Opinión
El sectarismo que nos invade
- En tales condiciones ambientales, la recusación del sectarismo se ha convertido en una obligación cívica
Joaquín Leguina
Madrid,
Poco a poco, los españoles nos hemos ido acostumbrando al sectarismo político, cuyo feroz impulso sólo puede deberse a la demagogia que se ampara en los más bajos instintos. El sectarismo no sólo ha invadido la política, también se ha instalado en ámbitos que debieran estar reservados a la reflexión y la objetividad, tal como la Prensa, convertida hoy en campo de batalla. En tales condiciones ambientales, a mi juicio, la recusación del sectarismo se ha convertido en una obligación cívica. En contra de la ejemplaridad de la Transición, tan predicada durante largos años, los contestatarios -en parte, hijos de la generación que había protagonizado esa Transición- ponían en solfa las bondades de ésta, llegando a denunciar como cobarde una de las piezas que fueron claves en aquella aventura democrática: la Ley de Amnistía de 1977 que, según estos críticos, no sólo había sido aprobada bajo la amenaza y el ruido de los sables, también dotó de impunidad a los crímenes contra la Humanidad cometidos por el franquismo. Además de haber servido para imponer una supuesta amnesia colectiva sobre la guerra civil y sus funestas consecuencias.
El discurso "políticamente correcto", es decir, indiscutible e incuestionable, estaba servido y se imponía la unanimidad en el conjunto de la izquierda frente a una derecha heredera del franquismo, incapaz de asumir la trágica realidad de las fosas. Soy consciente de que en España los debates tienden a emponzoñarse, sobre todo si alguien pone en duda las "verdades reveladas", y no soy el único en asegurarlo. Veamos, por ejemplo, lo que a este respecto escribió el profesor Álvarez Junco: "Debates aparentemente teóricos entrañan con frecuencia riesgos muy reales. Esto lo han sabido de sobra, por ejemplo, en la España de los últimos 30 años, quienes intentaban plantear en términos racionales el tema del nacionalismo ante ambientes nacionalistas; sus palabras podían terminar en amenazas físicas, rupturas de viejas amistades u ostracismo".

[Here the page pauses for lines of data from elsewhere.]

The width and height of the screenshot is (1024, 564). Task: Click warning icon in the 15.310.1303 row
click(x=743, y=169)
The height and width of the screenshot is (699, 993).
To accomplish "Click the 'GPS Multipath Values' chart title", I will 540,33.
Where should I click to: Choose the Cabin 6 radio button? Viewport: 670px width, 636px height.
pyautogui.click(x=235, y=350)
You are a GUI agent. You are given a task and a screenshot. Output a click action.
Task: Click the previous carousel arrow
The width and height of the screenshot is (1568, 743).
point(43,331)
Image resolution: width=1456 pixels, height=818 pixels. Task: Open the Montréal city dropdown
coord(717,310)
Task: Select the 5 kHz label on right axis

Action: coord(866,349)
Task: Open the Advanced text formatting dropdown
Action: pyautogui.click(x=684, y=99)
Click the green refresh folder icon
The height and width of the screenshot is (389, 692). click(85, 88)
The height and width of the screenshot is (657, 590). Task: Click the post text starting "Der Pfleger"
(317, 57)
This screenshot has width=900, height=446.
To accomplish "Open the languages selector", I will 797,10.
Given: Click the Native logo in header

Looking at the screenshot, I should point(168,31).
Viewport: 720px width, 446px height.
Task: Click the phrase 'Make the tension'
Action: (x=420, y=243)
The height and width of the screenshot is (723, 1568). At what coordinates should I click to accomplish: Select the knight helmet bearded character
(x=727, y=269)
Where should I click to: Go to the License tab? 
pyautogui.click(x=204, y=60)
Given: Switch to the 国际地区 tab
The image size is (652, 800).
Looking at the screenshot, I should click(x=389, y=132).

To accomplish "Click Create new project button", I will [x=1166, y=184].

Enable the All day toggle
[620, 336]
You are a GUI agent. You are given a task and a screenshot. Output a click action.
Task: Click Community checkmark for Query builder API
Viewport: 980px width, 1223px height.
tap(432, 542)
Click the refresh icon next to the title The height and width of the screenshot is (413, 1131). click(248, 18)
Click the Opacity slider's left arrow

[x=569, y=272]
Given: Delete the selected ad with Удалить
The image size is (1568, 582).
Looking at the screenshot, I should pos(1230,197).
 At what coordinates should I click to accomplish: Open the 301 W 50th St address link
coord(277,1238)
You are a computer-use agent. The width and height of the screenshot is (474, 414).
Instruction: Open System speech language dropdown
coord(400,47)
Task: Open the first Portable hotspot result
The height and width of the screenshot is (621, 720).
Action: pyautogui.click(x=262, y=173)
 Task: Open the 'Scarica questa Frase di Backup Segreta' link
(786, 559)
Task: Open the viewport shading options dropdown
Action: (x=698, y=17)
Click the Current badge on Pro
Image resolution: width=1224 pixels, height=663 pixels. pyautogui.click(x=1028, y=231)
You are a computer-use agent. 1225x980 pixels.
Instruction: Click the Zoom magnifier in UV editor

Pero la cosa no es nueva, sino que responde a una arraigada tradición española, la de la intolerancia –tan ligada a las religiones monoteístas- que anidó entre nosotros hace ya muchos años y que, como el río Guadiana, salta sobre la tierra tras breves tramos oculto bajo ella. Refiriéndose a esa intolerancia, Jon Juaristi nos ha recordado que "el marbete de pastelero se endosó prácticamente a todos los gobernantes moderados de la España liberal, en el siglo que va desde la Regencia de María Cristina (1833-1840) a la Segunda República (1931-1939). Pasteleros fueron, según dicho criterio, Martínez de la Rosa (el primero de todos), Cánovas, Sagasta, Silvela, o Maura. Según una imagen muy gráfica, el liberalismo razonable sobrevivió a duras penas en un país cuya mitad septentrional se dedicaba a preparar guerras civiles y la meridional a desatar revoluciones. La persistencia de la retórica apocalíptica (y milenarista) puede comprobarse en poetas de ambos bandos durante la última guerra civil (los de Pemán y Alberti son, quizá, los casos más evidentes) pero también en la desenfrenada oratoria de políticos, sindicalistas, militares y obispos. Acaso lo más preocupante sea su irrupción en el lenguaje mediático de esta primera década del siglo XXI, caracterizada en España por un creciente descrédito de la tolerancia política. Esa intolerancia sectaria trae aparejado un evidente deterioro en el debate público español.